実践!事業承継・自社株対策
兄弟会社を親子関係にすると株価が下がる?【実践!事業承継・自社株対策】第136号
2023.02.03
Q 非上場会社2社を経営していますが、兄弟会社を親子関係にすると、全体の株価が下がるということを聞きましたが、これはどのような理由なのでしょうか?
A 兄弟会社とは、たとえばオーナー経営者が、A社、B社の2社の株式を持っているような状態です。
これを、A社を親会社にしてB社を子会社にする、オーナー経営者はA社の株主のみになる、ということです。
これは株式交換(B社の株式をA社の株式と交換する)などを使って行いますが、これに関しては、2021/12/09(第79号)で書いていますので、そちらをご参照ください。
株価が低くなるのは、たとえば子会社となったB社が高収益で純資産が多い会社で、株価が高いような場合です。
オーナー経営者は、B社の株式をA社を通じて間接的に保有することにより、全体の株価が低くなることがあります。

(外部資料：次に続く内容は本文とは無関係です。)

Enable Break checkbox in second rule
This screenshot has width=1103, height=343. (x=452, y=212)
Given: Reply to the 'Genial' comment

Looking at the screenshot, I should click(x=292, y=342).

オーナー経営者が持つA社が、株式評価上の大会社に該当する場合、A社の株式は類似業種比準価額のみで評価することができます。
純資産評価は行わないということです。
そうなると、B社の高収益や純資産が株価に反映されにくくなり、株価が下がるということになります。
ただし、A社が株式保有特定会社に該当する場合には、純資産方式で評価することになりますので、株価は高くなります。
株式保有特定会社とは、総資産額に占める株式の総額の割合が50%以上である会社です。
上記の例でいえば、A社の総資産額のうちに、B社の株式の価額が50%以上であると、A社が大会社であっても純資産方式で評価しなければならなくなります。
なお、このような組織再編を行う場合、単純に株式評価の引下げだけを目的とした行為であると、否認される可能性もありますので、要注意です。
《担当:税理士 北岡 修一》
編集後記
いよいよ確定申告の時期に入ってきましたね。
先日、確定申告作成のセミナーを行いましたが、国税庁HPの確定申告特集から入ると、電子申告はじめ本当にわかりやすく申告をすることができますね。質問に答えていけば確定申告ができてしまう、というような感じです。こういうのがどんどん進化していくと、確定申告に関する税理士の仕事は非常に少なくなっていくのではと思いますね。
是非、皆様もトライしてみると良いと思います。